Pero las leyes y quienes las piensan van despacio y todavía nos obligan a inscribirnos como ONGs de desarrollo, si queremos optar a alguna ayuda pública, y a mostrar en nuestros estatutos que nuestros objetivos son la cooperación al desarrollo de algún remoto lugar del Sur. Accedemos porque peligra nuestra propia supervivencia pero cuando surge alguna oportunidad para expresar mejor lo que queremos, intentamos aprovecharla. Nosotros sólo entendemos el desarrollo como una mejora de las condiciones de vida de una comunidad siempre que esta mejora sea definida y puesta en práctica por la propia comunidad. Si los Akha nos piden ayuda para comprar y utilizar máquinas de coser, se la daremos, pero si nos la piden para revitalizar sus prácticas de costura tradicionales, como ya han hecho en un proyecto, también se la intentaremos dar. Bajo esta concepción un proyecto de desarrollo podría muy bien ser un proyecto de decrecimiento, aunque parezca una contradicción en los términos. Al mismo tiempo nosotros intentamos aprender de su ecológica concepción del mundo y de sus prácticas agrícolas y medicinales basadas en su integración con el entorno natural. Por cierto, la medicina tradicional Akha es muy rica y efectiva, pero se está perdiendo desde que entraron en contacto con la cultura thai. Si cuando están enfermos nos limitamos a llevarlos al hospital no hacemos más que aumentar su dependencia de una cultura ajena con un sistema de salud al que además tienen un acceso restringido.

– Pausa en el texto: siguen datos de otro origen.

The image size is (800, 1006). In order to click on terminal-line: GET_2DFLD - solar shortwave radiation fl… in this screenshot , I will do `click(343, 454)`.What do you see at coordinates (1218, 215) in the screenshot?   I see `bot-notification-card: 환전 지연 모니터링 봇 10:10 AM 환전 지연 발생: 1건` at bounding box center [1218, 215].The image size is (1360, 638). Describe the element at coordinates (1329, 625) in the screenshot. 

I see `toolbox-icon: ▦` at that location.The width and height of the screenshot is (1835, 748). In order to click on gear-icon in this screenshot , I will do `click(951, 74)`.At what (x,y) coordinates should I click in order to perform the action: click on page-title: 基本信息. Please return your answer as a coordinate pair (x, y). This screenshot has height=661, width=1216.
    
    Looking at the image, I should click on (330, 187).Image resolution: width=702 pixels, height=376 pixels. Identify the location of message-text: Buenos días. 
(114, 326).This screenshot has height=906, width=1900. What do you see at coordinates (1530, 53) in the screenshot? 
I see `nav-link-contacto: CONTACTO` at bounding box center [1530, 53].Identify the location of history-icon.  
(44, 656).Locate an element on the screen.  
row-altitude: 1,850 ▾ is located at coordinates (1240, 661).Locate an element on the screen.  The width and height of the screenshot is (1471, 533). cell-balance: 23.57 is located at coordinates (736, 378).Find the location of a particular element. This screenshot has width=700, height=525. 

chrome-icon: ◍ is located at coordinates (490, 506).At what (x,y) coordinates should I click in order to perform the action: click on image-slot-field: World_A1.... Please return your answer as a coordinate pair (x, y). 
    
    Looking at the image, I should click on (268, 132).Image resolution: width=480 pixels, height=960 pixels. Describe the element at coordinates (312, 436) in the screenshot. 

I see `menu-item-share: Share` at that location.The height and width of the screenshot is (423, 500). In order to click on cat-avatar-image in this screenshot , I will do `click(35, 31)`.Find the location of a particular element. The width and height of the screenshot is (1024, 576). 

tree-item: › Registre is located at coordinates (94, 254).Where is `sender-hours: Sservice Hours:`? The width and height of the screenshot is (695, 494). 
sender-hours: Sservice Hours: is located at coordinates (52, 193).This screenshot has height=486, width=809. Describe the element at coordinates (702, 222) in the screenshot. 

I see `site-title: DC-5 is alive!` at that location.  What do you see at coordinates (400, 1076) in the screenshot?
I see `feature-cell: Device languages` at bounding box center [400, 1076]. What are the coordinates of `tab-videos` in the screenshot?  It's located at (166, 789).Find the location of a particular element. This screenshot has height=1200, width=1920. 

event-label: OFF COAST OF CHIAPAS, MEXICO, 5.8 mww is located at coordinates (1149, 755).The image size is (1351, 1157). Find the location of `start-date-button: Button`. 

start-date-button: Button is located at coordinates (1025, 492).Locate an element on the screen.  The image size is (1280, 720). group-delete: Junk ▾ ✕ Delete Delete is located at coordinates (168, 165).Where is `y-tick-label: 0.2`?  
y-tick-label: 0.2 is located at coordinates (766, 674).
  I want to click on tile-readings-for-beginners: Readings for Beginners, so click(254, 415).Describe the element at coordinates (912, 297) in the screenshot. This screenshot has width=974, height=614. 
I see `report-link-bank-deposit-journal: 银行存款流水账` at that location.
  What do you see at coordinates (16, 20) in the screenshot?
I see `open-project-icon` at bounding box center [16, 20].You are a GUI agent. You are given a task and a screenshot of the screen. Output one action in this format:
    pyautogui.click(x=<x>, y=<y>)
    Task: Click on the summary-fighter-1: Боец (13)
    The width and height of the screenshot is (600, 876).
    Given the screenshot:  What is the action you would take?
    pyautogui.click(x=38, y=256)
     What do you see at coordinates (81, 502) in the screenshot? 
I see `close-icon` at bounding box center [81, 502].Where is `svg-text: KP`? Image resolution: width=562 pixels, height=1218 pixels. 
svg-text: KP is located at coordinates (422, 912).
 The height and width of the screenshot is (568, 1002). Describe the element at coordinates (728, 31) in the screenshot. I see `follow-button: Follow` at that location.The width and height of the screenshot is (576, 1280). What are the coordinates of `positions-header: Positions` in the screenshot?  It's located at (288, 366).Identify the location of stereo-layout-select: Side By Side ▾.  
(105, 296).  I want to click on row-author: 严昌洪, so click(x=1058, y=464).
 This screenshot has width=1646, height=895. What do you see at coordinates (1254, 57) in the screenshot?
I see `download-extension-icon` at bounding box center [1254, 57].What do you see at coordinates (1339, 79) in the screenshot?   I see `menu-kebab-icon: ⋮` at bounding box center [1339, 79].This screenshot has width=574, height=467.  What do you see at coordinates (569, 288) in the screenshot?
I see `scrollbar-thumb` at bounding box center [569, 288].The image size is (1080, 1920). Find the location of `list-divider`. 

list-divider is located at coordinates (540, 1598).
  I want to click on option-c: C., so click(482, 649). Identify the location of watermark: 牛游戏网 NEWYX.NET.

Así es como nosotros podemos entender únicamente el desarrollo, como una mejora subjetivamente decidida por las dos culturas que cooperan basada en la ayuda mutua y en el intercambio de lo mejor que puede aportar cada una de ellas, siendo lo mejor en muchas ocasiones el simple reconocimiento y puesta en valor de la cultura del otro. Un intercambio de igual a igual y siendo siempre muy conscientes de que el otro ha sobrevivido en este mundo, casi siempre de una forma más sostenible que la nuestra, gracias a su conocimiento local y a sus prácticas culturales. Y donde no nos reclamen, mejor que no nos metamos, no sea que por nuestro etnocentrismo y nuestros aires de superioridad, nos carguemos una cultura o un ecosistema que podría ser vital para el futuro de todos.